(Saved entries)
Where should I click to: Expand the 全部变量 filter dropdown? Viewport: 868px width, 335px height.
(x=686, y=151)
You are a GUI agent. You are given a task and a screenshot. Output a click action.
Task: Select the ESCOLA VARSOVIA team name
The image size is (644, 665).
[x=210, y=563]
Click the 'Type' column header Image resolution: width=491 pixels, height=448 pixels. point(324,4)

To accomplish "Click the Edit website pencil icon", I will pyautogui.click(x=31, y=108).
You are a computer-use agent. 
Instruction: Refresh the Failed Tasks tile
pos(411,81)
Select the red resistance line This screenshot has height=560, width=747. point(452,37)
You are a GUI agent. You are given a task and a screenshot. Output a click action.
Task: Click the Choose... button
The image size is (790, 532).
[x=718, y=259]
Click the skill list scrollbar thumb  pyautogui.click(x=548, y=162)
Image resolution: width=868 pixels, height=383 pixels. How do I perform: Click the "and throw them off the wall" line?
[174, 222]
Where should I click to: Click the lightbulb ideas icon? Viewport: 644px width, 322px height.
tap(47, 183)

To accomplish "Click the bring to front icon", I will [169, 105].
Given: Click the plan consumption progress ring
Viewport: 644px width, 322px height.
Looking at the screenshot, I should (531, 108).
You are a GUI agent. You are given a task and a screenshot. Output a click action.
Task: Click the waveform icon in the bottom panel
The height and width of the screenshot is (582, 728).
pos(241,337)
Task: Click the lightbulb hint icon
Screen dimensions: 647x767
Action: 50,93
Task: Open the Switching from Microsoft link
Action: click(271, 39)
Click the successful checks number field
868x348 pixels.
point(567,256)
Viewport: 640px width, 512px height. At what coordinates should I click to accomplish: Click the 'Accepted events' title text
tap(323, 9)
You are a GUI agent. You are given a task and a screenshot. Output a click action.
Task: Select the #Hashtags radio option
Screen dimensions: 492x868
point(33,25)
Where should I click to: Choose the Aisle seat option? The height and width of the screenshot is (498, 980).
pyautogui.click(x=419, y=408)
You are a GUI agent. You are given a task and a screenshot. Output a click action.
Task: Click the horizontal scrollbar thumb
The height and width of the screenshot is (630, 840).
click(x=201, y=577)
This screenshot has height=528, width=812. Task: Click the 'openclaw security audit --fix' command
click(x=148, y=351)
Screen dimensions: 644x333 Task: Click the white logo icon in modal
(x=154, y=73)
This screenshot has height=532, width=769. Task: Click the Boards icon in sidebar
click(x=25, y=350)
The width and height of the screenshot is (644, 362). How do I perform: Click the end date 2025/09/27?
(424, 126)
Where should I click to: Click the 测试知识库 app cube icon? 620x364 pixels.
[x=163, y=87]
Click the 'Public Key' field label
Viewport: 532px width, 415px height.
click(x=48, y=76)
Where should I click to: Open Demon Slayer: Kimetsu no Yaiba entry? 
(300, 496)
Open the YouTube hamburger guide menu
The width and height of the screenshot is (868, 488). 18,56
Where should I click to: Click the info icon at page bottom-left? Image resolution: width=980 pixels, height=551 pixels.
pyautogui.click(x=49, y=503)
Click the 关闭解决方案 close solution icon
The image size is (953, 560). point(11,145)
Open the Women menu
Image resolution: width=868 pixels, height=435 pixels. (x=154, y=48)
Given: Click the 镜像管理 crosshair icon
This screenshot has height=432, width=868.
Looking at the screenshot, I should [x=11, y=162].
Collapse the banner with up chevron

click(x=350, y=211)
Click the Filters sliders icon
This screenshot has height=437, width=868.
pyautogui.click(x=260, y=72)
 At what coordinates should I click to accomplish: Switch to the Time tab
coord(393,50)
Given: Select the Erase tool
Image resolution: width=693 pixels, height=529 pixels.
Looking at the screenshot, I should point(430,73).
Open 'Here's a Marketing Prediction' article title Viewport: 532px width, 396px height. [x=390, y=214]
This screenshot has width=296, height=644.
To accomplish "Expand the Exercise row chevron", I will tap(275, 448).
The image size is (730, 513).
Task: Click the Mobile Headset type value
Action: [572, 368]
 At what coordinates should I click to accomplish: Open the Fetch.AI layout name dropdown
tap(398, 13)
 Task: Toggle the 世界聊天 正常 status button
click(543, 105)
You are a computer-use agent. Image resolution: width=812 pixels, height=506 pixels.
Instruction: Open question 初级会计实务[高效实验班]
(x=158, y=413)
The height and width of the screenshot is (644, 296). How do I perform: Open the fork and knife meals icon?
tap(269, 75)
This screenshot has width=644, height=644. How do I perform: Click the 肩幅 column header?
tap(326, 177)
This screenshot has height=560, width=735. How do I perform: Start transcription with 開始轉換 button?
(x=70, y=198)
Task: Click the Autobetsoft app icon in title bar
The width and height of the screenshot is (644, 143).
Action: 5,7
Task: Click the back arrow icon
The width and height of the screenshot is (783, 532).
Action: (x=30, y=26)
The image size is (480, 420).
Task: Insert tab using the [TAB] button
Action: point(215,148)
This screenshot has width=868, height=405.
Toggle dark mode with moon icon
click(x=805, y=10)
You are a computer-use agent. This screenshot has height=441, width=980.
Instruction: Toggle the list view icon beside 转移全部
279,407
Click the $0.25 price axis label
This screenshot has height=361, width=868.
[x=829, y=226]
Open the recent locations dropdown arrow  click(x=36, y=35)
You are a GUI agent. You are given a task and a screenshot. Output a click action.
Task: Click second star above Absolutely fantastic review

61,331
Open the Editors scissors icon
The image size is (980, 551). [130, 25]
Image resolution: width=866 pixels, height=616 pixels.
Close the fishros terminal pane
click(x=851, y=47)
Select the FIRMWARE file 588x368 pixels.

» Task objective
The reply must repeat all of the records precisely.

» Answer to the problem
Where should I click to: Expand the 全部变量 filter dropdown? Viewport: 868px width, 335px height.
(x=686, y=151)
You are a GUI agent. You are given a task and a screenshot. Output a click action.
Task: Select the ESCOLA VARSOVIA team name
The image size is (644, 665).
[x=210, y=563]
Click the 'Type' column header Image resolution: width=491 pixels, height=448 pixels. point(324,4)

To accomplish "Click the Edit website pencil icon", I will pyautogui.click(x=31, y=108).
You are a computer-use agent. 
Instruction: Refresh the Failed Tasks tile
pos(411,81)
Select the red resistance line This screenshot has height=560, width=747. point(452,37)
You are a GUI agent. You are given a task and a screenshot. Output a click action.
Task: Click the Choose... button
The image size is (790, 532).
[x=718, y=259]
Click the skill list scrollbar thumb  pyautogui.click(x=548, y=162)
Image resolution: width=868 pixels, height=383 pixels. How do I perform: Click the "and throw them off the wall" line?
[174, 222]
Where should I click to: Click the lightbulb ideas icon? Viewport: 644px width, 322px height.
tap(47, 183)

To accomplish "Click the bring to front icon", I will [169, 105].
Given: Click the plan consumption progress ring
Viewport: 644px width, 322px height.
Looking at the screenshot, I should (531, 108).
You are a GUI agent. You are given a task and a screenshot. Output a click action.
Task: Click the waveform icon in the bottom panel
The height and width of the screenshot is (582, 728).
pos(241,337)
Task: Click the lightbulb hint icon
Screen dimensions: 647x767
Action: 50,93
Task: Open the Switching from Microsoft link
Action: click(271, 39)
Click the successful checks number field
868x348 pixels.
point(567,256)
Viewport: 640px width, 512px height. At what coordinates should I click to accomplish: Click the 'Accepted events' title text
tap(323, 9)
You are a GUI agent. You are given a task and a screenshot. Output a click action.
Task: Select the #Hashtags radio option
Screen dimensions: 492x868
point(33,25)
Where should I click to: Choose the Aisle seat option? The height and width of the screenshot is (498, 980).
pyautogui.click(x=419, y=408)
You are a GUI agent. You are given a task and a screenshot. Output a click action.
Task: Click the horizontal scrollbar thumb
The height and width of the screenshot is (630, 840).
click(x=201, y=577)
This screenshot has height=528, width=812. Task: Click the 'openclaw security audit --fix' command
click(x=148, y=351)
Screen dimensions: 644x333 Task: Click the white logo icon in modal
(x=154, y=73)
This screenshot has height=532, width=769. Task: Click the Boards icon in sidebar
click(x=25, y=350)
The width and height of the screenshot is (644, 362). How do I perform: Click the end date 2025/09/27?
(424, 126)
Where should I click to: Click the 测试知识库 app cube icon? 620x364 pixels.
[x=163, y=87]
Click the 'Public Key' field label
Viewport: 532px width, 415px height.
click(x=48, y=76)
Where should I click to: Open Demon Slayer: Kimetsu no Yaiba entry? 
(300, 496)
Open the YouTube hamburger guide menu
The width and height of the screenshot is (868, 488). 18,56
Where should I click to: Click the info icon at page bottom-left? Image resolution: width=980 pixels, height=551 pixels.
pyautogui.click(x=49, y=503)
Click the 关闭解决方案 close solution icon
The image size is (953, 560). point(11,145)
Open the Women menu
Image resolution: width=868 pixels, height=435 pixels. (x=154, y=48)
Given: Click the 镜像管理 crosshair icon
This screenshot has height=432, width=868.
Looking at the screenshot, I should [x=11, y=162].
Collapse the banner with up chevron

click(x=350, y=211)
Click the Filters sliders icon
This screenshot has height=437, width=868.
pyautogui.click(x=260, y=72)
 At what coordinates should I click to accomplish: Switch to the Time tab
coord(393,50)
Given: Select the Erase tool
Image resolution: width=693 pixels, height=529 pixels.
Looking at the screenshot, I should point(430,73).
Open 'Here's a Marketing Prediction' article title Viewport: 532px width, 396px height. [x=390, y=214]
This screenshot has width=296, height=644.
To accomplish "Expand the Exercise row chevron", I will tap(275, 448).
The image size is (730, 513).
Task: Click the Mobile Headset type value
Action: [572, 368]
 At what coordinates should I click to accomplish: Open the Fetch.AI layout name dropdown
tap(398, 13)
 Task: Toggle the 世界聊天 正常 status button
click(543, 105)
You are a computer-use agent. Image resolution: width=812 pixels, height=506 pixels.
Instruction: Open question 初级会计实务[高效实验班]
(x=158, y=413)
The height and width of the screenshot is (644, 296). How do I perform: Open the fork and knife meals icon?
tap(269, 75)
This screenshot has width=644, height=644. How do I perform: Click the 肩幅 column header?
tap(326, 177)
This screenshot has height=560, width=735. How do I perform: Start transcription with 開始轉換 button?
(x=70, y=198)
Task: Click the Autobetsoft app icon in title bar
The width and height of the screenshot is (644, 143).
Action: 5,7
Task: Click the back arrow icon
The width and height of the screenshot is (783, 532).
Action: (x=30, y=26)
The image size is (480, 420).
Task: Insert tab using the [TAB] button
Action: point(215,148)
This screenshot has width=868, height=405.
Toggle dark mode with moon icon
click(x=805, y=10)
You are a computer-use agent. This screenshot has height=441, width=980.
Instruction: Toggle the list view icon beside 转移全部
279,407
Click the $0.25 price axis label
This screenshot has height=361, width=868.
[x=829, y=226]
Open the recent locations dropdown arrow  click(x=36, y=35)
You are a GUI agent. You are given a task and a screenshot. Output a click action.
Task: Click second star above Absolutely fantastic review

61,331
Open the Editors scissors icon
The image size is (980, 551). [130, 25]
Image resolution: width=866 pixels, height=616 pixels.
Close the fishros terminal pane
click(x=851, y=47)
Select the FIRMWARE file 588x368 pixels.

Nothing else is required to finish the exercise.